PR and new functionality:

* search for duplicate blocks * search for strings with spaces before punctuation * search for strings with a wrong number of placehoders
2016-05-20 14:21:02 +03:00 · 2016-05-20 14:21:02 +03:00 · 08f63813c2
commit 08f63813c2
parent 65c655fc57
1 changed files with 61 additions and 7 deletions
--- a/tools/python/find_untranslated_strings.py
+++ b/tools/python/find_untranslated_strings.py
@ -10,6 +10,8 @@ TransAndKey = namedtuple("TransAndKey", "translation, key")

 TRANSLATION = re.compile(r"([a-z]{2}|zh-Han[st])\s*=\s*.*$", re.S | re.MULTILINE)
 MANY_DOTS = re.compile(r"\.{4,}")
+SPACE_PUNCTUATION = re.compile(r"\s[.,?!:;]")
+PLACEHOLDERS = re.compile(r"(%\d*\$@|%[@dqus]|\^)")

 ITUNES_LANGS = ["en", "ru", "ar", "cs", "da", "nl", "fi", "fr", "de", "hu", "id", "it", "ja", "ko", "nb", "pl", "pt", "ro", "sl", "es", "sv", "th", "tr", "uk", "vi", "zh-Hans", "zh-Hant"]

@ -19,7 +21,7 @@ SIMILARITY_THRESHOLD = 20.0 #%
 class StringsTxt:

    def __init__(self):
-        self.strings_path = join(dirname(argv[0]), "../..", "strings.txt")
+        self.strings_path = join(dirname(argv[0]), "..", "..", "strings.txt")
        self.translations = defaultdict(dict) # dict<key, dict<lang, translation>>
        self.translations_by_language = defaultdict(dict) # dict<lang, dict<key, translation>>
        self.comments_and_tags = defaultdict(dict)
@ -103,7 +105,9 @@ class StringsTxt:


    def _lang_and_translation(self, line):
-        ret = tuple(map(self._process_string, line.split("=")))
+        ret = tuple(map(self._process_string, line.split("=", 1)))
+        if len(ret) < 2:
+            print("ERROR: Couldn't parse the line: {0}".format(line))
        assert len(ret) == 2
        return ret

@ -185,8 +189,6 @@ class StringsTxt:
                outfile.write("    {0} = {1}\n".format(lang, tran[lang]))

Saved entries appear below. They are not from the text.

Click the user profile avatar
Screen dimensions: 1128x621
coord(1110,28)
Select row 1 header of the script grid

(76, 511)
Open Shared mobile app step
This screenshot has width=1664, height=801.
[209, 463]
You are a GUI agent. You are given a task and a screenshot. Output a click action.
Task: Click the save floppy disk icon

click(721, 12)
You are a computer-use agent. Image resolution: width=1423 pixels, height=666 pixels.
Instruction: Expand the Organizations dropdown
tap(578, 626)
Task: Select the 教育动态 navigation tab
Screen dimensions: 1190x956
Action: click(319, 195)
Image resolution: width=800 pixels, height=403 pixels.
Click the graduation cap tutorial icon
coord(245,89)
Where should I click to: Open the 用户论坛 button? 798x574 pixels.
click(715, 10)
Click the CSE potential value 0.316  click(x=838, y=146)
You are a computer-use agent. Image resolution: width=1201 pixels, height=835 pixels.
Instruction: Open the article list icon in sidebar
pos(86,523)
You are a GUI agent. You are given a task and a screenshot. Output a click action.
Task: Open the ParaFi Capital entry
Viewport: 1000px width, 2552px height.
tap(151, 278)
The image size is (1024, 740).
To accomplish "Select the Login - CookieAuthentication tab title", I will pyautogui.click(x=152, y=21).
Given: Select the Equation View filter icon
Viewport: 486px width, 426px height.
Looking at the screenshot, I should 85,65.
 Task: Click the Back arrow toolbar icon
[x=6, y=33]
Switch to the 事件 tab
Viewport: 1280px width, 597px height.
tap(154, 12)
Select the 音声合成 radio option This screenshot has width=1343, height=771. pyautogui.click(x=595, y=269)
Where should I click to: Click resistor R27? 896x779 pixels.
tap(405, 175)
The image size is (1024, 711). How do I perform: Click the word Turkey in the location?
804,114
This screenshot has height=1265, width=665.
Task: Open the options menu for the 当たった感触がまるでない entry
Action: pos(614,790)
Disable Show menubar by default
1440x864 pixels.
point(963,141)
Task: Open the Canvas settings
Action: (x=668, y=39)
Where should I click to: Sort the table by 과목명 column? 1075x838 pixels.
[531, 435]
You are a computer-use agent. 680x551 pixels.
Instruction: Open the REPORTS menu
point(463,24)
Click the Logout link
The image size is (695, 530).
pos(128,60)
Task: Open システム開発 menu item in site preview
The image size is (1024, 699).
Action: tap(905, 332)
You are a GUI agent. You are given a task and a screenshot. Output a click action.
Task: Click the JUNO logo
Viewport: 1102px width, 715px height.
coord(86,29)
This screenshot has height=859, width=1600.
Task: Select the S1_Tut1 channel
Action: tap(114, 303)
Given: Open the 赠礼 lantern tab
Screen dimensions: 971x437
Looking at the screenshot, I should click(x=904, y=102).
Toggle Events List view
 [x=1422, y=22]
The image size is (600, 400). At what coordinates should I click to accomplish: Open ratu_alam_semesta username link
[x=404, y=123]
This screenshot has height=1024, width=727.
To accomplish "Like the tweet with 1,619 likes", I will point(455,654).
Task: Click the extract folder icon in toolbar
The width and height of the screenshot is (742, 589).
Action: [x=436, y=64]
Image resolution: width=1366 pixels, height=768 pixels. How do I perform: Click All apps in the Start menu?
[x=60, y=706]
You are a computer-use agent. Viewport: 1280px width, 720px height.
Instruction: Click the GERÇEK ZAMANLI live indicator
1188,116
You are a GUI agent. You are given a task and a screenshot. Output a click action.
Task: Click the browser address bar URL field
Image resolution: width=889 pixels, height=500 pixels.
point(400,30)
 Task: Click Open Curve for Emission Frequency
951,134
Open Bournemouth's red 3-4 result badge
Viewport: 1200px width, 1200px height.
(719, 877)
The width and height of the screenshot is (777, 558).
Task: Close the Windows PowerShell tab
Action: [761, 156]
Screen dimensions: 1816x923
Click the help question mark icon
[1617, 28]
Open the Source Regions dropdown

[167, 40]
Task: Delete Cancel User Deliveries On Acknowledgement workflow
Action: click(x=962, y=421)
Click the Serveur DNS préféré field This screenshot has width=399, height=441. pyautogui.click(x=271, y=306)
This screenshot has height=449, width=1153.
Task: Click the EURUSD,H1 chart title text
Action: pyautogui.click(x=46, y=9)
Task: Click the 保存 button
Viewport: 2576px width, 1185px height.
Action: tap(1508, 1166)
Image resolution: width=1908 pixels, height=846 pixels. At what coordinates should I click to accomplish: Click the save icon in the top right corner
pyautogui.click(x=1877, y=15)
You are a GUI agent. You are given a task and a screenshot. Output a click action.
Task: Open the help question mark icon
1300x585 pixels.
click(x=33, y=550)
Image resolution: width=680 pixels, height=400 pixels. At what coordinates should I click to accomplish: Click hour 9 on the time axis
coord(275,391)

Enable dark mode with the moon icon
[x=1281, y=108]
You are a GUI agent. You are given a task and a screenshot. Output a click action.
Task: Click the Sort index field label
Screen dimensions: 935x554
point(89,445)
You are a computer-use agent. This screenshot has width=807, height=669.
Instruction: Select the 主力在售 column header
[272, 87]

-    # Look for similar blocks:
-
    def _compare_blocks(self, key_1, key_2):
        block_1 = self.translations[key_1]
        block_2 = self.translations[key_2]
@ -235,8 +237,60 @@ class StringsTxt:
        )


-if __name__ == "__main__":
+    def _has_space_before_punctuation(self, lang, string):
+        if lang == "fr":
+            return False
+        if SPACE_PUNCTUATION.search(string):
+            return True
+        return False

+
+    def print_strings_with_spaces_before_punctuation(self):
+        print(self._header("Strings with spaces before punctuation:"))
+        for key, lang_and_trans in self.translations.items():
+            wrote_key = False
+            for lang, translation in lang_and_trans.items():
+                if self._has_space_before_punctuation(lang, translation):
+                    if not wrote_key:
+                        print("\n{}".format(key))
+                        wrote_key = True
+                    print("{} : {}".format(lang, translation))
+
+
+    def _check_placeholders_in_block(self, block_key):
+        wrong_placeholders_strings = []
+        en_placeholders = sorted(PLACEHOLDERS.findall(self.translations[block_key]["en"]))
+        for lang, translation in self.translations[block_key].items():
+            if lang == "en":
+                continue
+            found = sorted(PLACEHOLDERS.findall(translation))
+            if not self._sorted_lists_identical(en_placeholders, found):
+                wrong_placeholders_strings.append("{} : {}".format(lang, translation))
+
+        return wrong_placeholders_strings
+
+
+    def _sorted_lists_identical(self, one, two):
+        if (len(one) != len(two)):
+            return False
+        for i in range(0, len(one)):
+            if one[i] != two[i]:
+                return False
+        return True
+
+
+    def print_strings_with_wrong_paceholders(self):
+        print(self._header("Strings with a wrong number of placeholders:"))
+        for key, lang_and_trans in self.translations.items():
+            wrong_placeholders = self._check_placeholders_in_block(key)
+            if wrong_placeholders:
+                print("\n{0}".format(key))
+                print("English: {0}".format(lang_and_trans["en"]))
+                for string in wrong_placeholders:
+                    print(string)
+
+
+if __name__ == "__main__":
    strings = StringsTxt()
    strings.print_statistics()
    strings.print_duplicates()
@ -244,5 +298,5 @@ if __name__ == "__main__":
    strings.print_most_similar()
    strings.print_missing_itunes_langs()
    strings.write_formatted()
-
-    print()
+    strings.print_strings_with_spaces_before_punctuation()
+    strings.print_strings_with_wrong_paceholders()